▶ Page text:
* * * * * * * * *

Recently filed court documents and Washington Post interviews hint that the flea market “find of the century” might have never happened at all.
In September when the Post first wrote about the Renoir discovery, the flea market shopper was identified only as a Virginia woman unwilling to disclose her identity and risk being overwhelmed by the public spotlight.
She told the Post reporter she’d purchased the napkin-sized painting in a box sometime in 2009 and, despite a plaque bearing Renoir’s name on the artwork’s gold frame, hadn’t regarded it as the real deal. She said she’d purchased the box for its folk-art Paul Bunyan doll and a plastic cow and had set the painting aside, all but forgetting it until she decided to salvage its lovely frame in 2012.
Then her mother, she told the reporter, urged her to act with caution, to first take the painting to an art house just to be sure it wasn’t a genuine Renoir. When she did, experts at the The Potomack Co. in Alexandria, Va., authenticated it and set up an auction where it was predicted to sell for $75,000 or more.
But on Sept. 28, the day before the auction, Potomack officials postponed the sale. Their rationale: A Post reporter had discovered documents in the Baltimore Museum of Art’s library showing “Paysage Bords de Seine” had been in the museum’s collection starting in 1937.
Officials from the auction house said they’d checked on ownership issues months earlier. On July 27, the same day their expert confirmed the painting was a Renoir, they contacted the Art Loss Register – a service that records and follows missing and stolen works of art – to make sure the painting had never been reported stolen or missing, according to the auction house.
“Potomack also consulted the FBI’s art theft website to confirm that it was not listed as stolen by the FBI,” according to a Sept. 28 news release sent by the company.

* * * * * * * * *

▶ Exercise task:
Can you restate the Renoir text from "Recently filed court" to "the public spotlight.", changing "flea market" to "yard sale" throughout?

▶ Extracted data:
* * * * * * * * *

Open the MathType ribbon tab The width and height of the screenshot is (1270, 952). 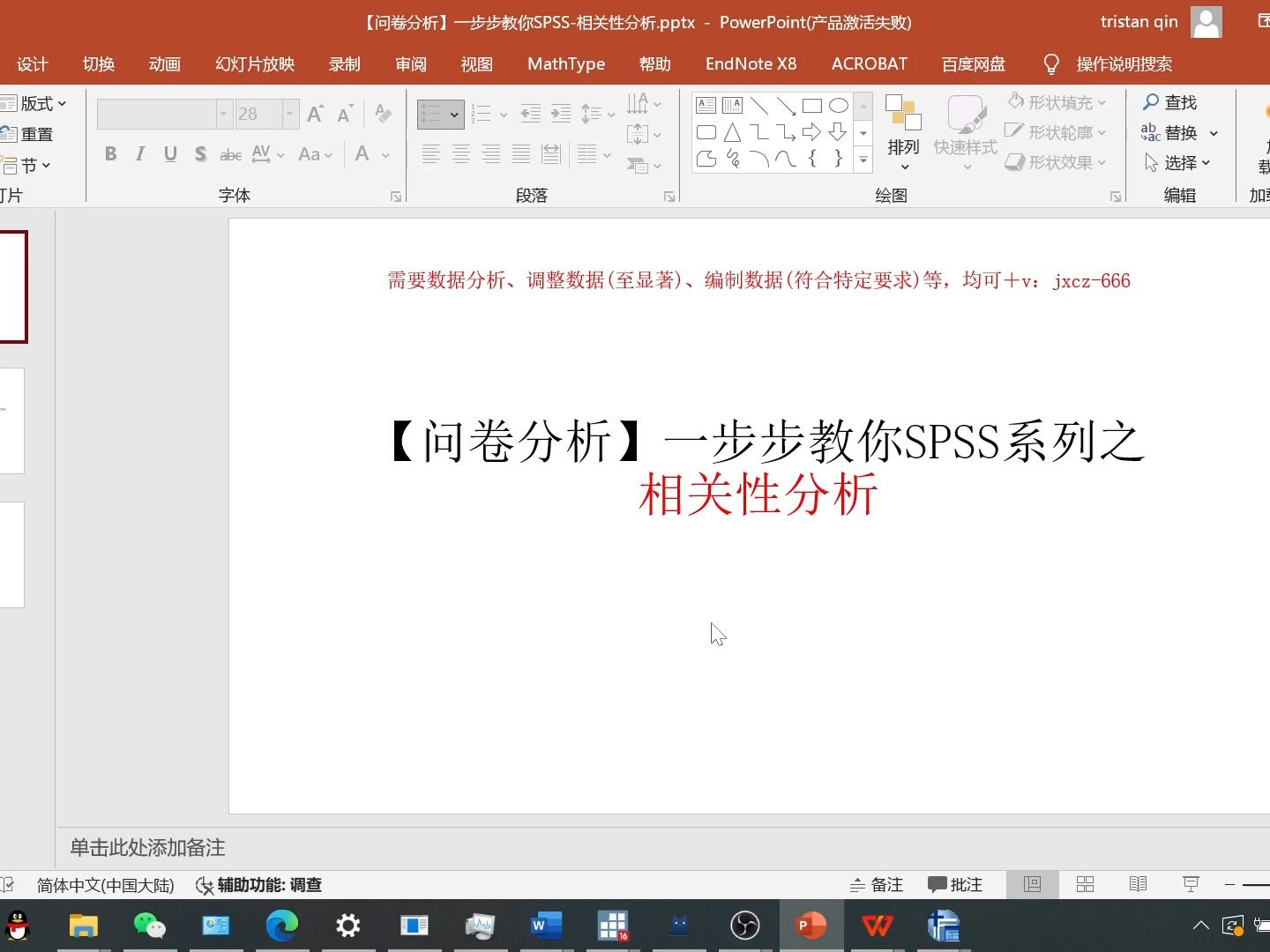tap(565, 63)
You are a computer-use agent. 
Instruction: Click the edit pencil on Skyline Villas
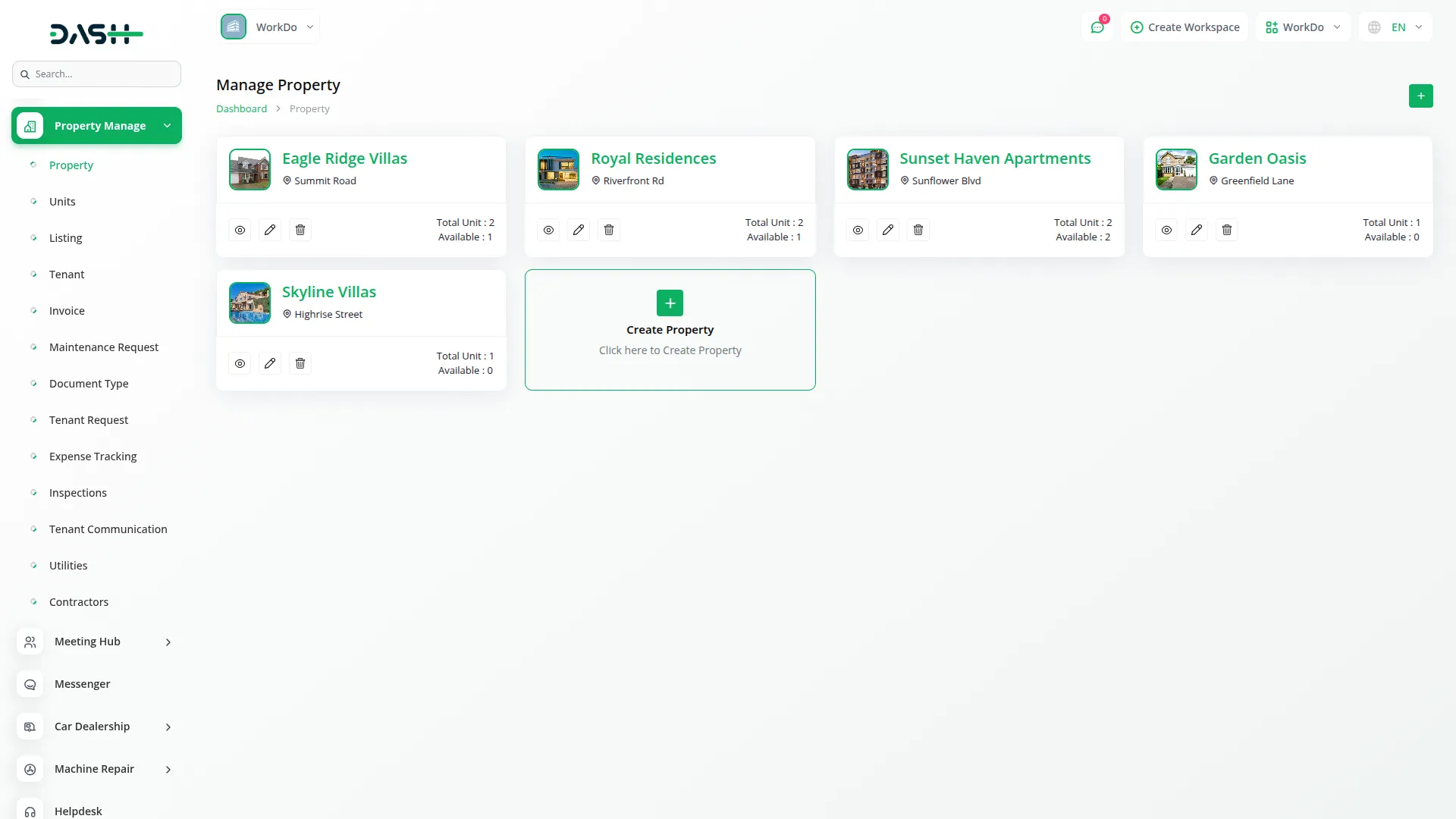270,363
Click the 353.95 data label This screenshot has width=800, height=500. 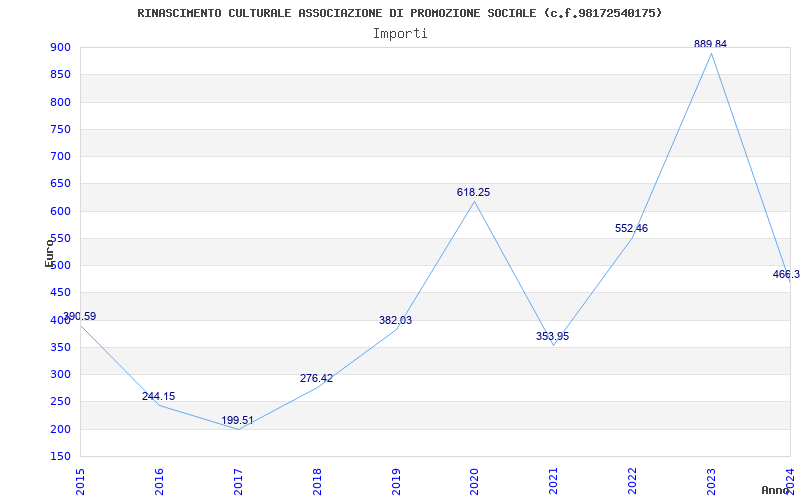point(552,336)
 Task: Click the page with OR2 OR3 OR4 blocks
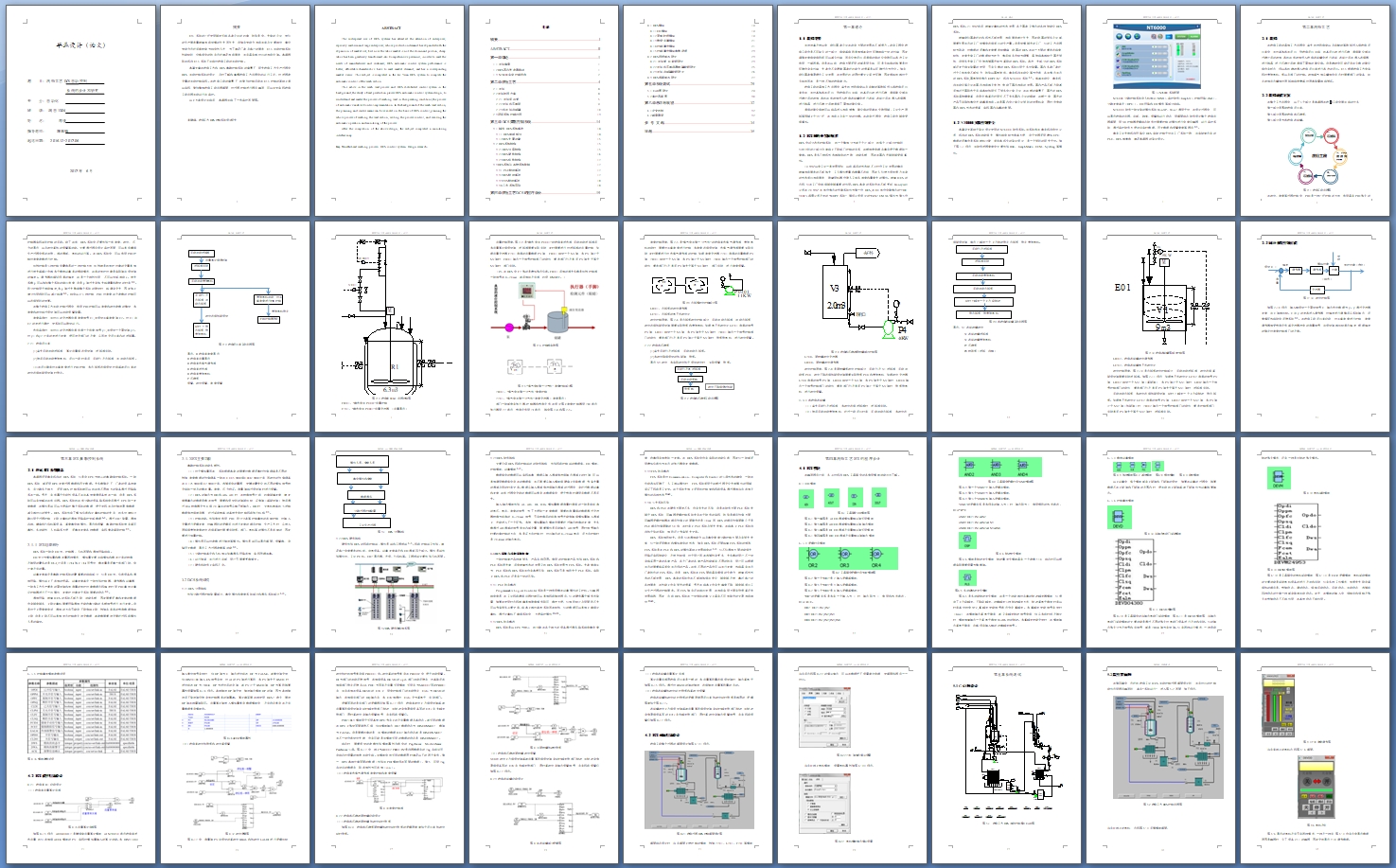pos(853,542)
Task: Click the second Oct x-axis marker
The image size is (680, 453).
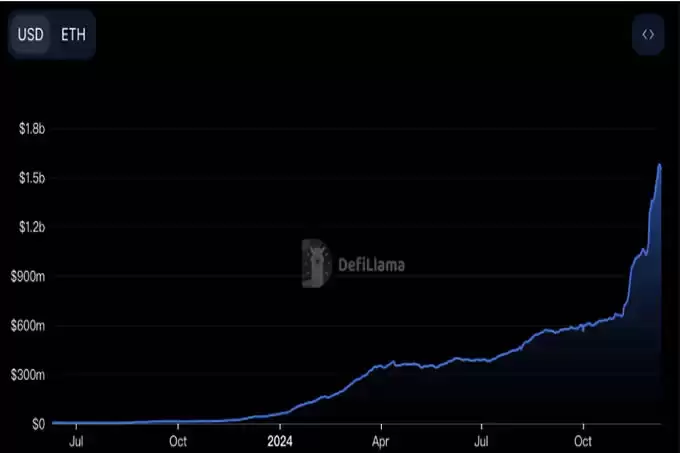Action: pos(583,441)
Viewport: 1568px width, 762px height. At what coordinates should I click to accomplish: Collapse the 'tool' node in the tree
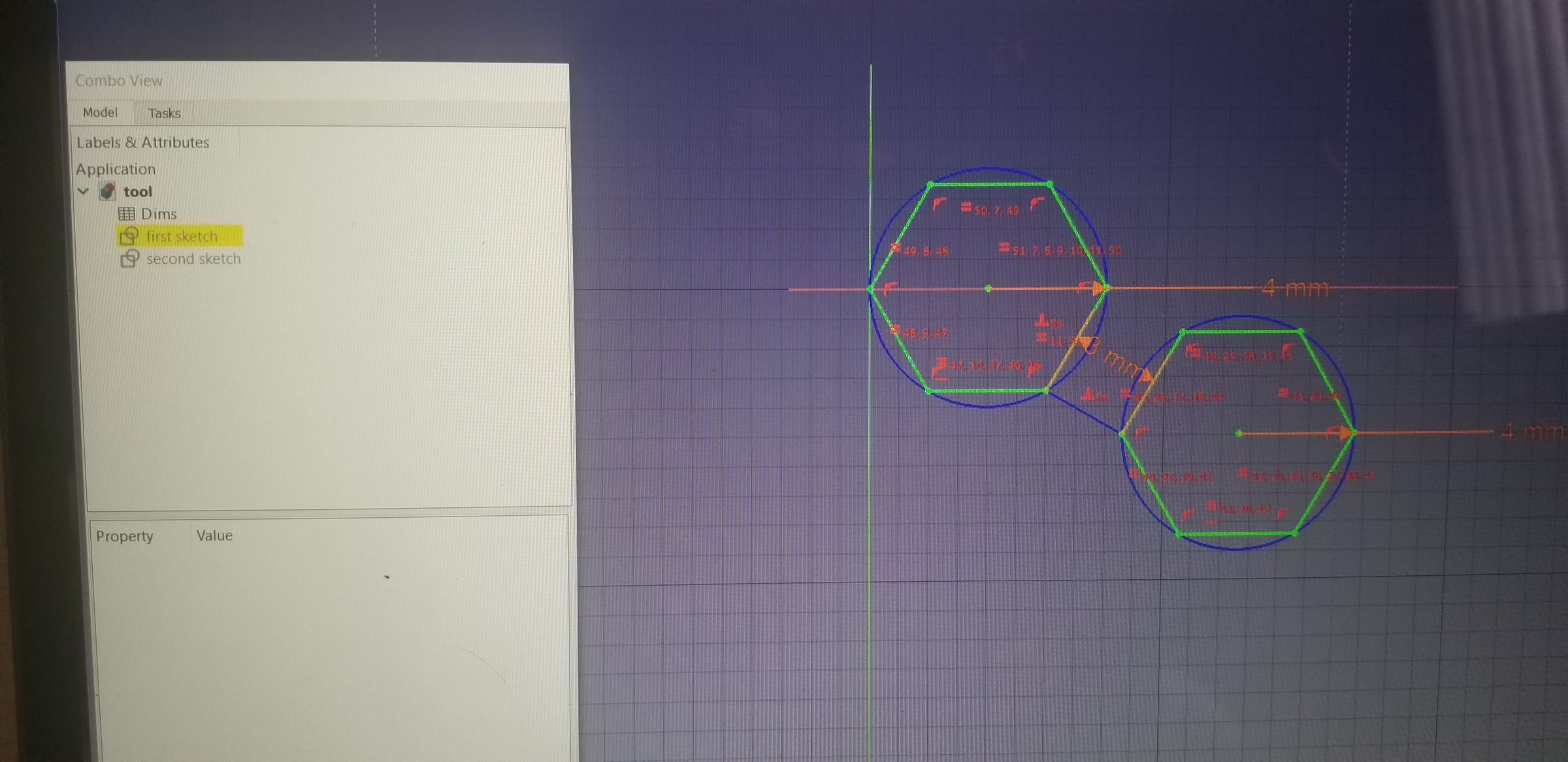point(84,191)
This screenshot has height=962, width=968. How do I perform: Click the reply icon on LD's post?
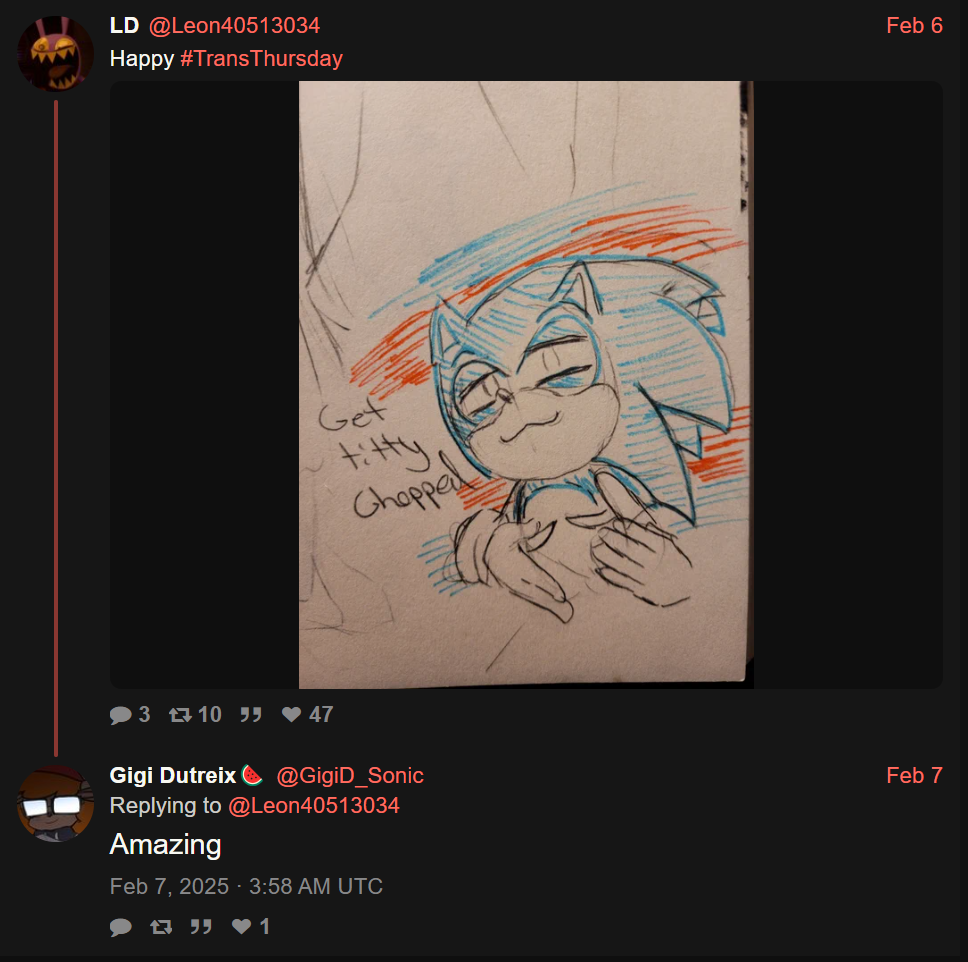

* * * * * * * * *

▶ Complete output:
Recently filed court documents and Washington Post interviews hint that the yard sale “find of the century” might have never happened at all.
In September when the Post first wrote about the Renoir discovery, the yard sale shopper was identified only as a Virginia woman unwilling to disclose her identity and risk being overwhelmed by the public spotlight.